1969

Vito Acconci

Down/Up

Vito Acconci
Down/Up, 1969
Cardboard, gelatin-silver prints, texts, 76.2 x 101.6 cm
Collection Fotomuseum Winterthur, acquisition made possible by the "Jedermann Collection" donors' group
2006-011-001

© Vito Acconci

1940 (New York, US) – 2017 (New York, US)
The US American conceptual artist Vito Acconci produced an extensive body of work across a range of different media involving performance, media art, installation and sculpture. In the 1960s and 1970s, Acconci took a particular interest in the human body and the dynamic tension between looking and desiring in public and private spaces. For Step Piece, he devised a set up with the feel of a scientific experiment, repeatedly getting up on a stool and then getting down again. He took photographs of this so that he could dissect the movement visually, breaking it down into a series of sub-steps.
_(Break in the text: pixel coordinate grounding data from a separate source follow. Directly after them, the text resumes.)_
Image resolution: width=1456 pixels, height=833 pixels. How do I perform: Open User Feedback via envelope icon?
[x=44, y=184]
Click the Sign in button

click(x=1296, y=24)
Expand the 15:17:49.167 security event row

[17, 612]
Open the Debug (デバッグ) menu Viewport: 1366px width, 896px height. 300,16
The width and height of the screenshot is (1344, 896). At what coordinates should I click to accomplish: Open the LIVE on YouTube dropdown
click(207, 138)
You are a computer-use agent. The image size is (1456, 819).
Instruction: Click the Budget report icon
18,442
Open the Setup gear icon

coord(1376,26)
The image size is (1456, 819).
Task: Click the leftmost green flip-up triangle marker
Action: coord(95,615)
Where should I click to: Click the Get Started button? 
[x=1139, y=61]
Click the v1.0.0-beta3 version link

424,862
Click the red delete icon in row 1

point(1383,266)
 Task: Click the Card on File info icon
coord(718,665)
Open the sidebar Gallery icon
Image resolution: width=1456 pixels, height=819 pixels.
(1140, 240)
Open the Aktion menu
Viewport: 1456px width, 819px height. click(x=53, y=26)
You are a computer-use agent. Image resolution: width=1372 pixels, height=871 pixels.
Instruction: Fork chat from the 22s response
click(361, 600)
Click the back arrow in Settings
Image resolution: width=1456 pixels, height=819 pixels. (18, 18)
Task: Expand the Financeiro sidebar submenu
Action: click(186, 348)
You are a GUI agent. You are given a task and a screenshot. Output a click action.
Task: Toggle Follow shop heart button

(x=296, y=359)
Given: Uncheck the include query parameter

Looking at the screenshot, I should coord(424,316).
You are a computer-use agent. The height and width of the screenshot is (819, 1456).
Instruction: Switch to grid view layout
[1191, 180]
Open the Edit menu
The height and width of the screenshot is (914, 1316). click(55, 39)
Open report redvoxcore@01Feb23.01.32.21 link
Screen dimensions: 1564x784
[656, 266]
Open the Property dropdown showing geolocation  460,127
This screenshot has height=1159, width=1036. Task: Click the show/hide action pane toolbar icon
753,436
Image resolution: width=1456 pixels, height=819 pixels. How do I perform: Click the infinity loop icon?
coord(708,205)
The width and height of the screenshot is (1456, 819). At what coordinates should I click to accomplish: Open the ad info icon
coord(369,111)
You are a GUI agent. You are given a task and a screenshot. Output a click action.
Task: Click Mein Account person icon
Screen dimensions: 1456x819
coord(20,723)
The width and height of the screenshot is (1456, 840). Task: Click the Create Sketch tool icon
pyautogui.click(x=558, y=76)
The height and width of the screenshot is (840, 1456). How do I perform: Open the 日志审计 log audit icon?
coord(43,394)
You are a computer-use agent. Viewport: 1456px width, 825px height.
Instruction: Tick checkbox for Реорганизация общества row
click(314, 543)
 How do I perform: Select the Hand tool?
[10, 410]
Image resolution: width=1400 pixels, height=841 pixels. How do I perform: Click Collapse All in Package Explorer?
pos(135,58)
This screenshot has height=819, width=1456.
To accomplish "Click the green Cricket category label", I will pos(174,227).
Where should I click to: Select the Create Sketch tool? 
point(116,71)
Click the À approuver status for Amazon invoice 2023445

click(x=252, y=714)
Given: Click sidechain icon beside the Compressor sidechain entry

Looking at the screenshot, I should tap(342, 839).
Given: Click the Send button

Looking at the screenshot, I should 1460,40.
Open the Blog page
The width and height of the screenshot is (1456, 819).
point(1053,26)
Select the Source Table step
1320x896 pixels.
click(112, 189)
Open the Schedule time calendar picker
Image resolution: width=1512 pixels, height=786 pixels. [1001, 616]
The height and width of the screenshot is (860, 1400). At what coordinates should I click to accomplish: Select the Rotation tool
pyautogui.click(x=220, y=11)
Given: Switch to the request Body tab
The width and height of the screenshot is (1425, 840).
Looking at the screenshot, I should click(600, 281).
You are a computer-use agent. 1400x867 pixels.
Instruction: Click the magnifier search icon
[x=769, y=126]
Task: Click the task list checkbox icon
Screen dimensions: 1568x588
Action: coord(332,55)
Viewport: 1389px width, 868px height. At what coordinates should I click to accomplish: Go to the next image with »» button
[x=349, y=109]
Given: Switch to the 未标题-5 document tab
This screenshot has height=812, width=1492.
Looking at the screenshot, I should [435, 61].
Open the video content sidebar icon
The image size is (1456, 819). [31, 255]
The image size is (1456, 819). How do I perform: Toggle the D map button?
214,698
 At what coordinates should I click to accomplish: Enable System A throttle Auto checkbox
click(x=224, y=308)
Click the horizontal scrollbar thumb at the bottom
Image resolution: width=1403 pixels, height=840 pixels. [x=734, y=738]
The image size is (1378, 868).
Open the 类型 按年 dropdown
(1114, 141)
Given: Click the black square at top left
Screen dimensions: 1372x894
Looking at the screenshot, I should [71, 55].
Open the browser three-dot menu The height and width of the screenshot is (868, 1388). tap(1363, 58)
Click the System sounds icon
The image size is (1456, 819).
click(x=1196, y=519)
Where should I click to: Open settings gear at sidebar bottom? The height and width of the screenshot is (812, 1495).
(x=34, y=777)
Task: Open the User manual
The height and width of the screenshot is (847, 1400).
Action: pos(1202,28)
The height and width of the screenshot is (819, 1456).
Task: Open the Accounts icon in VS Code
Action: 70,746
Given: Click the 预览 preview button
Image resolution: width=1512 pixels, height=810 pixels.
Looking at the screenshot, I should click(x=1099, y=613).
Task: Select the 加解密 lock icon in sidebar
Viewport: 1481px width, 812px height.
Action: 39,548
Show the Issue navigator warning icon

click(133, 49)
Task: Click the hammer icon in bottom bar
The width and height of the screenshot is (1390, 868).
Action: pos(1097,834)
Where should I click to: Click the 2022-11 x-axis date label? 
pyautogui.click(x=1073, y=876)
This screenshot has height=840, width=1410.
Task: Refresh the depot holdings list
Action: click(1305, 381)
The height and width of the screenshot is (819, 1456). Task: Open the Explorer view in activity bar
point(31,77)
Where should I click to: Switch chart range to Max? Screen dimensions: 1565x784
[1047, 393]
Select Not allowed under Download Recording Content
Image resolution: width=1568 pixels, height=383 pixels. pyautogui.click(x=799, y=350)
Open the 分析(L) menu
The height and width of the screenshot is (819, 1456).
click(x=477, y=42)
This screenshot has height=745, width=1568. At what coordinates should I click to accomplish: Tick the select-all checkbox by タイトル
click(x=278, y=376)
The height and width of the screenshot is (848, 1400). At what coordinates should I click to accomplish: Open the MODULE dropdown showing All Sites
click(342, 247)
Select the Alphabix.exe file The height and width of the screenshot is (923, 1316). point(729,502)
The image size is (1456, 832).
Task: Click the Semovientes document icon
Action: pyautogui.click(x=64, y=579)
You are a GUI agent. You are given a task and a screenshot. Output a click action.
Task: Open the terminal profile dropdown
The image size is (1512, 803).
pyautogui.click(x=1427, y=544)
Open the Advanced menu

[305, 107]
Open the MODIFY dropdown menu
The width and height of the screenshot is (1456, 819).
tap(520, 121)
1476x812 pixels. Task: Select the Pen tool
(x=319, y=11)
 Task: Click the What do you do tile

In Following Piece, he turned pedestrians into unwitting participants in his work by following them on the street until they went into a space that the artist could not enter. Photography played a crucial role as a medium of documentation in the performance art of the 1960s and 1970s. Acconci also took photos to preserve his performances beyond the moment they were enacted; he would often add handwritten notes and sketches to these pictures, which he subsequently combined to create series of images.